C’était un grand service que Clarke lui rendait, car Malet avait dû solliciter un traitement de réforme en alléguant « que le délabrement du peu de fortune qui lui restait rendait cette mesure pressante et de pleine nécessité ; « à présent, il se trouvait non seulement rétabli à solde entière, mais, quoique faisant nominalement partie de l’Armée du Rhin, détaché à la 6e division territoriale dont le siège était à Besançon. Il était donc a portée d’y exercer sur ses compatriotes du Jura une influence décisive.

Si le général Labarollière qui commandait la division était resté sans doute eût-il arrêté les empiétements de Malet, mais il venait d’être remplacé par un certain général Muller qui simple soldat en 1789, adjudant-général, général de brigade et général de division dans la même année 93, représentait au naturel le soudard au langage bas, aux mœurs ignobles ivrogne, butor et, il n’est pas besoin de le dire, d’une révoltante incapacité. Malet le prit en main pour profiter de son autorité. Aspirant de longue date à jouer un rôle politique, il profita des circonstances qui lui assuraient une telle influence dans son pays et se présenta aux élections qui durent suivre le 18 fructidor.

Il parait que Malet n’était point goûté par les représentants du Jura. Ils disaient qu’il « pratiquait des manœuvres dans son pays natal et obtenait par sa place une influence qui pouvait tôt ou tard devenir funeste à la tranquillité du département. » Ils dénonçaient Malet et le général Muller comme « constamment entourés par les ennemis du gouvernement et ne laissant échapper aucune occasion de le décrier... Malet, disaient-ils, s’appesantissait sans cesse sur la misère des troupes qui devait, selon lui, exciter l’indignation contre le gouvernement ; il se plaignait amèrement du costume accordé par le Directoire aux États-majors et s’écriait d’un ton hypocrite : « Qu’on paye les invalides au lieu de nous chamarrer d’or. » Ses propos, ses choix, ses fréquentations étaient d’un « anarchisme notoire. » Et, concluaient les députés, « il appartient au Directoire dans sa sagesse d’apprécier ces différents traits. » Attaqué par les représentants du Jura, et par les administrateurs du département du Doubs qui se montraient plus vifs encore, Malet obtenait un certificat de civisme de la municipalité de Besançon, laquelle attestait que, dans un temps où cette commune était en proie à des agitations causées par les partisans des rois, « sa conduite avait été la plus irréprochable et qu’elle lui avait mérité l’estime et la confiance des autorités patriotes et de tous les vrais républicains. »

Le ministre, ne sachant auxquels entendre de ces patriotes exclusifs, avait d’abord décidé d’envoyer Malet à Strasbourg . : sous un prétexte de santé, Malet esquiva le départ.
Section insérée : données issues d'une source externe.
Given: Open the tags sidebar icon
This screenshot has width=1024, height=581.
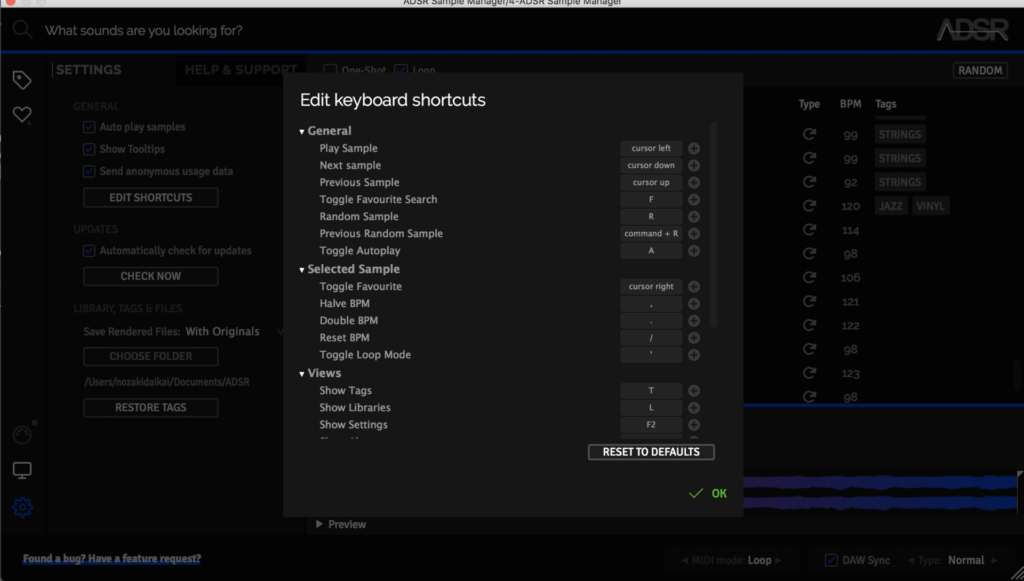Looking at the screenshot, I should [x=21, y=80].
Sur l’insistance des députés, on l’affecta, ainsi que Muller, à la division de Grenoble. Il ne partit point. Il fallut une menace de destitution pour que, après quatre mois de résistance, du début de frimaire (novembre 1798) au 19 ventôse an VII (9 mars 1799) les deux officiers se décidassent à rejoindre leur poste.
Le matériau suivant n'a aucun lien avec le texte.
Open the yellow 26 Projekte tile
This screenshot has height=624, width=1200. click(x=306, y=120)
Malet ne devait point y rester longtemps. On a essayé ailleurs de rechercher quelles combinaisons parlementaires avaient amené le coup d’État du 30 prairial. Bernadette, beau-frère de Joseph Bonaparte et ami intime de Lucien, fut ministre de la Guerre. Il s’empressa de prendre pour secrétaire-général Alexandre Rousselin qui, dès sa prime jeunesse, avait joué, durant la Terreur, un rôle retentissant dans le département de l’Aube et qui, depuis lors, sans fonctions apparentes, exerçait une influence considérable sur le gouvernement et sur la société républicaine. Rousselin était très lié avec le général Championnet, dont plus tard il écrivit l’histoire. Championnet, nommé général en chef de l’Armée des Alpes, avait son quartier général à Grenoble, chef-lieu de la 7e division militaire, où Malet était employé.
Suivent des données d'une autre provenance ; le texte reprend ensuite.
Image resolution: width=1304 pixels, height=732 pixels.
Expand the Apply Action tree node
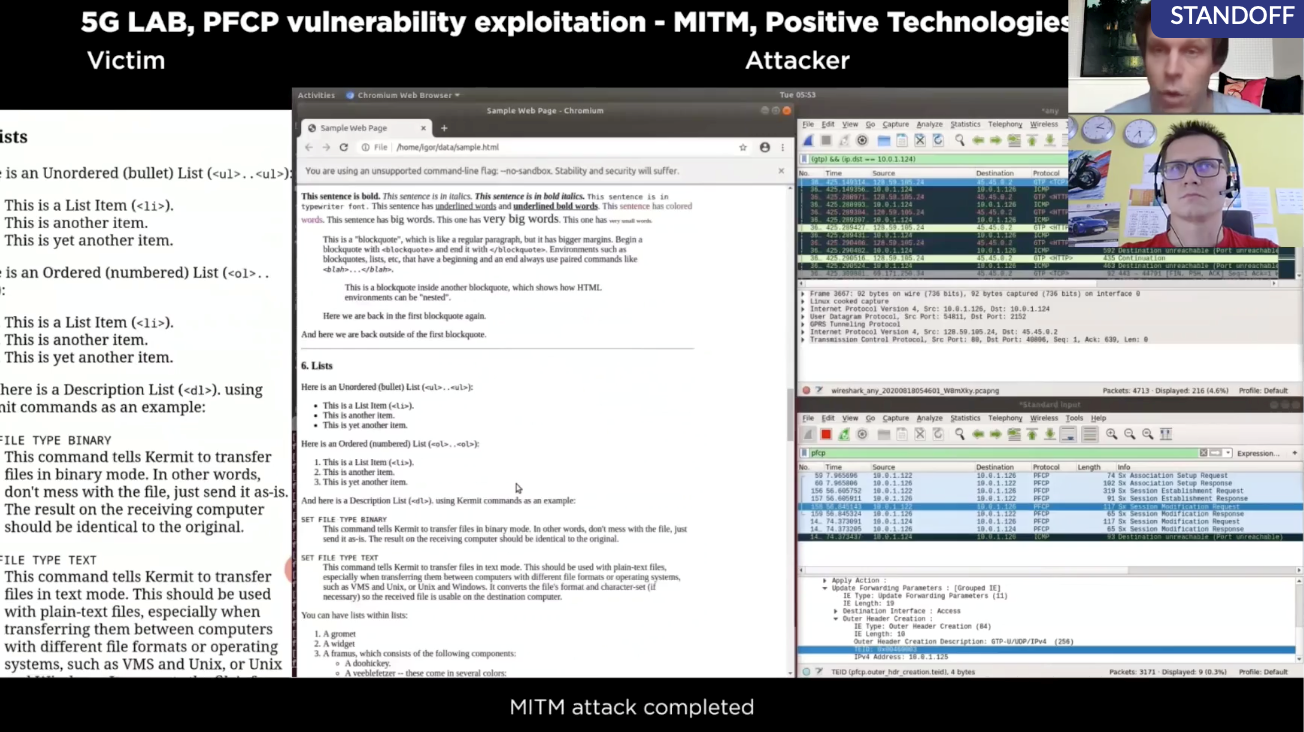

Rousselin le lui recommanda, et Championnet, vu la pénurie où il se trouvait d’officiers généraux, n’ayant, semble-t-il, qu’un seul divisionnaire, le nomma général de brigade, sur un exposé de ses services, fort élogieux, mais peu exact. Dans ce papier où la signature du général en chef n’est revêtue d’aucun contre-seing, de même que dans la lettre qu’il écrit au Directoire pour faire confirmer cette nomination, Championnet, sur la parole de Malet, énonce une série de faits controuvés, ce qui eût été impossible s’il avait, conformément aux règles en vigueur, rapporté les états de services de cet officier. On n’y regarda point, et, le 27 fructidor (13 septembre), Malet fut confirmé dans le grade de général de brigade. Dès le 12, il a pris le commandement d’une brigade active, composée des 104e et 105e demi-brigades. Il réunit ses troupes à Bourg-Maurice, le 12 (29 août 1799) ; le 15, il passe le Petit-Bernard ; le 16, il force avec 2 500 hommes le passage de Roche-Taillée, défendu par 3 500 Autrichiens ; le 18, il s’empare d’Aoste qu’il organise républicainement et où il reconnaît les caisses publiques ; et il se mettait en marche le 4e complémentaire pour cerner le fort de Bard et déloger l’ennemi de toutes ses positions, lorsqu’il reçut du général Duhesme avis qu’il était remplacé dans son commandement par le général Raoul. « Depuis que je suis entré sur le territoire d’Aoste jusqu’à ce jour, écrit-il, la perte de ma colonne, pour fait de guerre, est de deux hommes tués, un sous-lieutenant de grenadiers mort avant-hier de ses blessures, un prisonnier et vingt-deux blessés dont un seul est en danger de perdre la vie. » Quant à l’ennemi, en prisonniers, en déserteurs et en tués, il a perdu 767 hommes. Voilà des résultats dont il ne manqua point de se faire honneur lorsqu’il écrivit qu’il « avait rempli sa mission d’une manière distinguée. »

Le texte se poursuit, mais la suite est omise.